[[ Exercise materials open ]]

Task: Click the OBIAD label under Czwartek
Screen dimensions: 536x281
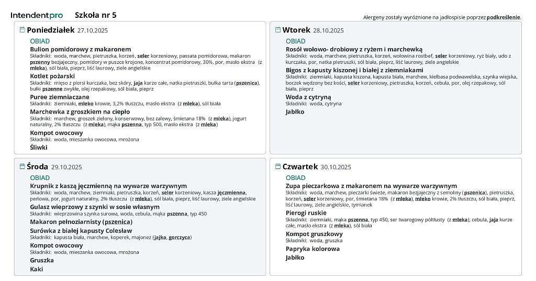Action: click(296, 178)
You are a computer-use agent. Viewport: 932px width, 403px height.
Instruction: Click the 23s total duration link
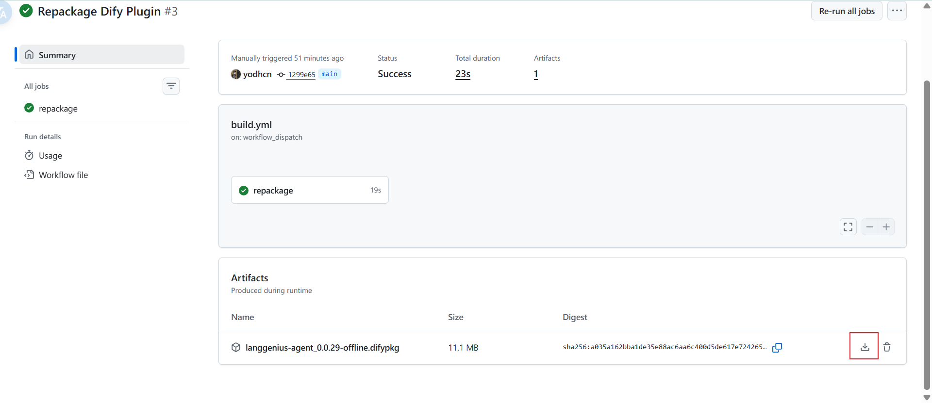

[[ Exercise materials closed ]]
[[ Exercise materials open ]]

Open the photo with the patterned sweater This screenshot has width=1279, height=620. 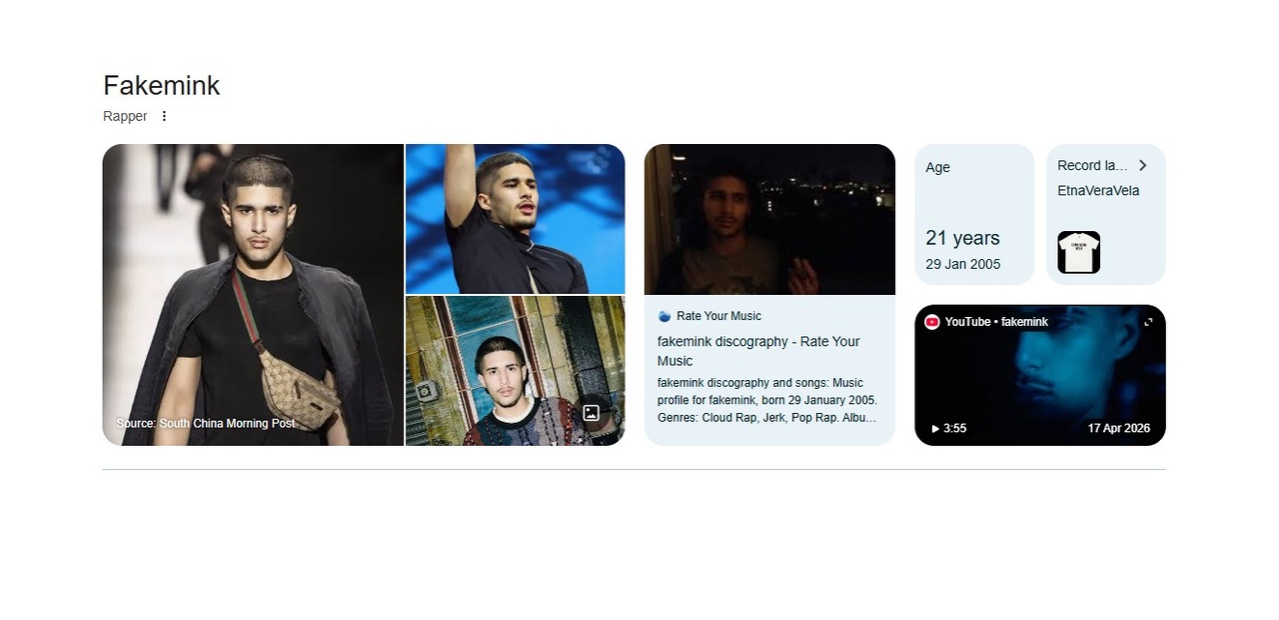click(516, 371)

[[ Exercise materials closed ]]

▶ [Your task]: Everything from the line with "Task: Click the OBIAD label under Czwartek" down to the line with "Instruction: Click the" in the data above should be copied exactly, with both end lines kept and the pictures left out.

▶ [Exercise result]:
Task: Click the OBIAD label under Czwartek
Screen dimensions: 536x281
Action: click(296, 178)
You are a computer-use agent. Viewport: 932px width, 403px height.
Instruction: Click the 23s total duration link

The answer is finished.